Selected passage:

** start **

In this paper, we show that it is possible to learn representations for graph similarity with neither domain knowledge nor supervision (i.e. feature engineering or labeled graphs).
We propose Deep Divergence Graph Kernels, an unsupervised method for learning representations over graphs that encodes a relaxed notion of graph isomorphism.
Our method consists of three parts.
First, we learn an encoder for each anchor graph to capture its structure.
Second, for each pair of graphs, we train a cross-graph attention network which uses the node representations of an anchor graph to reconstruct another graph.
This approach, which we call isomorphism attention, captures how well the representations of one graph can encode another.
We use the attention-augmented encoder's predictions to define a divergence score for each pair of graphs.
Finally, we construct an embedding space for all graphs using these pair-wise divergence scores.

** end **

Supplied information:
** start **

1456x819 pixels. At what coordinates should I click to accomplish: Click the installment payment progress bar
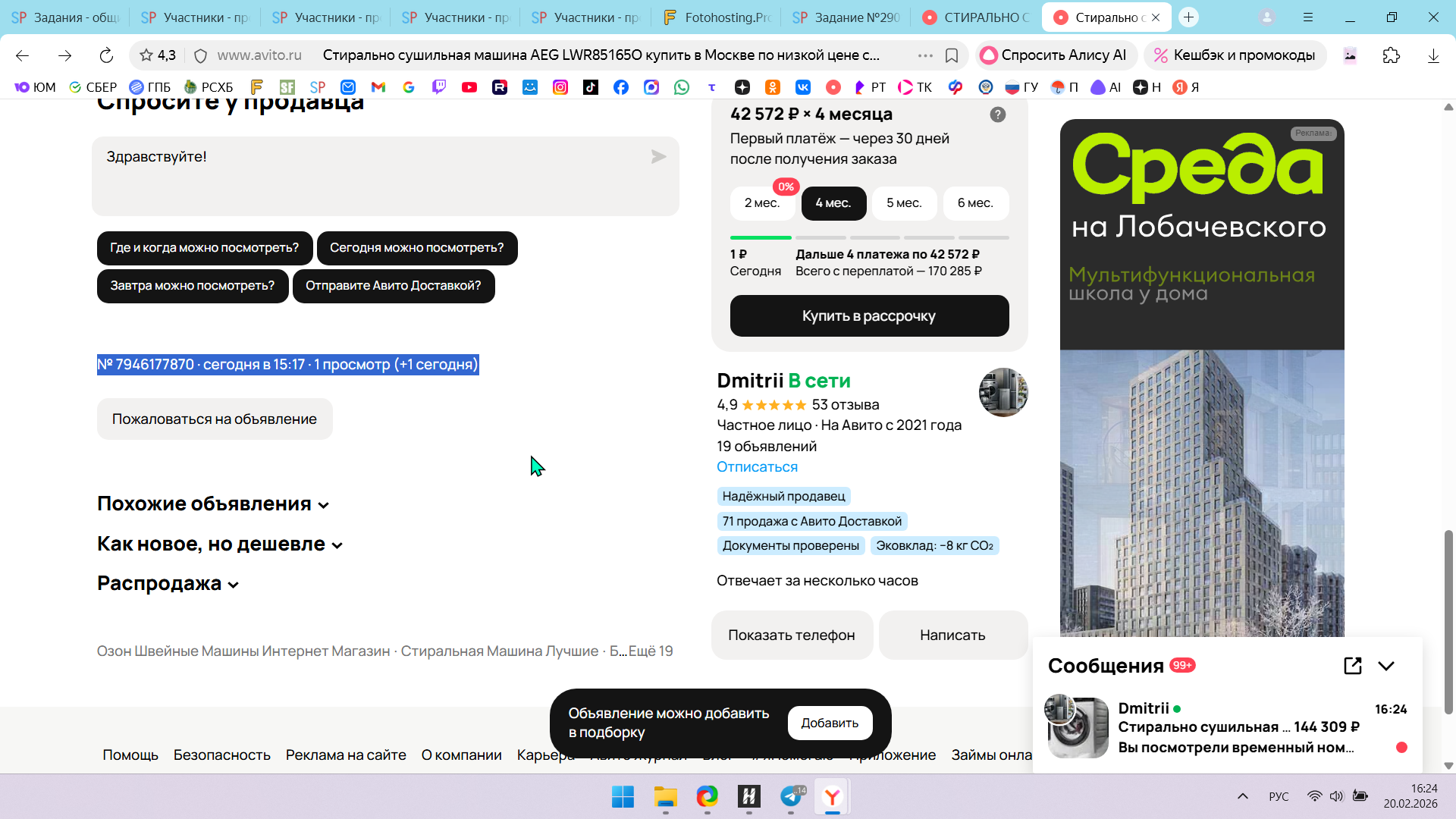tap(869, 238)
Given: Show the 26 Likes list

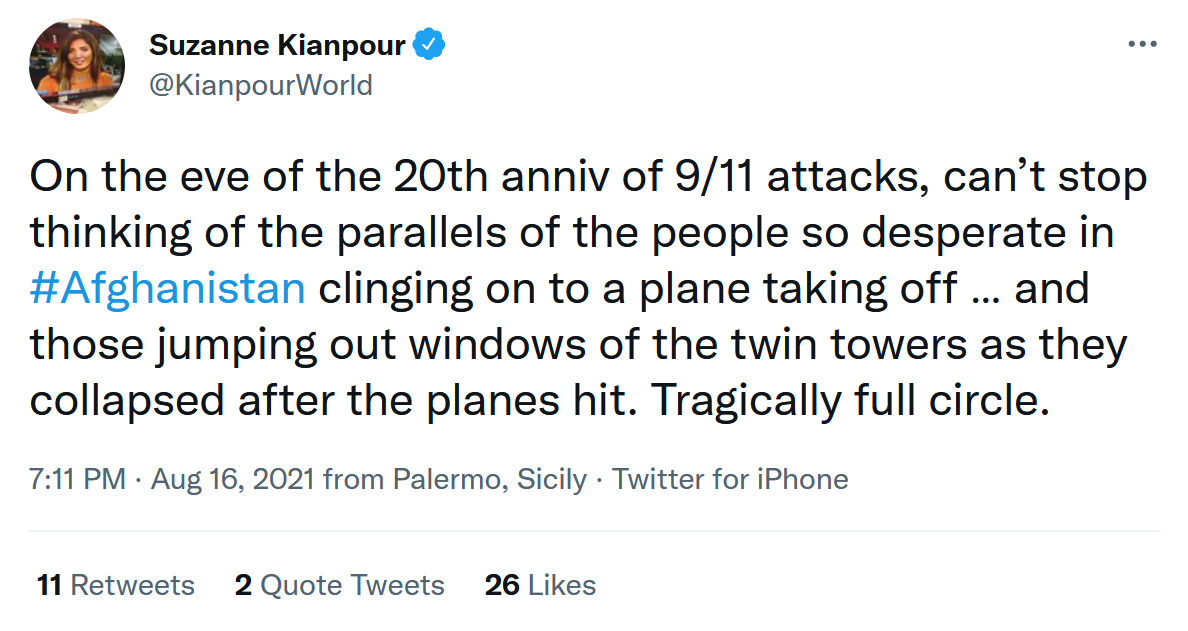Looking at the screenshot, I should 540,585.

** end **

Instructions:
A. Determine whether each statement below agrees with the passage on graph kernels. For each, answer yes or no and quote the words of the passage that decide it. (i) The method depends on labeled graphs. (ii) The cross-graph attention network reconstructs one graph from the node representations of an anchor graph. (iii) The final embedding space is built from pair-wise divergence scores.
B. Summarize the passage on graph kernels in two sentences.
C. Pick up the passage on graph kernels after its final sentence and carry it forward.

Task answers:
A.
(i) No: "with neither domain knowledge nor supervision (i.e. feature engineering or labeled graphs)"
(ii) Yes: "we train a cross-graph attention network which uses the node representations of an anchor graph to reconstruct another graph"
(iii) Yes: "we construct an embedding space for all graphs using these pair-wise divergence scores"

B. Deep Divergence Graph Kernels is an unsupervised method that learns graph representations encoding a relaxed notion of graph isomorphism, without domain knowledge or labeled graphs. It learns an encoder for each anchor graph, trains a cross-graph attention network for each pair of graphs to reconstruct one graph from another's node representations and derive a divergence score, and then builds an embedding space for all graphs from these pair-wise scores.

C.
Unlike previous work, much of which relies on 1) supervision, 2) domain specific knowledge (e.g. a reliance on Weisfeiler-Lehman kernels), and 3) known node alignment, our unsupervised method jointly learns node representations, graph representations, and an attention-based alignment between graphs.
Our experimental results show that Deep Divergence Graph Kernels can learn an unsupervised alignment between graphs, and that the learned representations achieve competitive results when used as features on a number of challenging graph classification tasks.
Furthermore, we illustrate how the learned attention allows insight into the the alignment of sub-structures across graphs.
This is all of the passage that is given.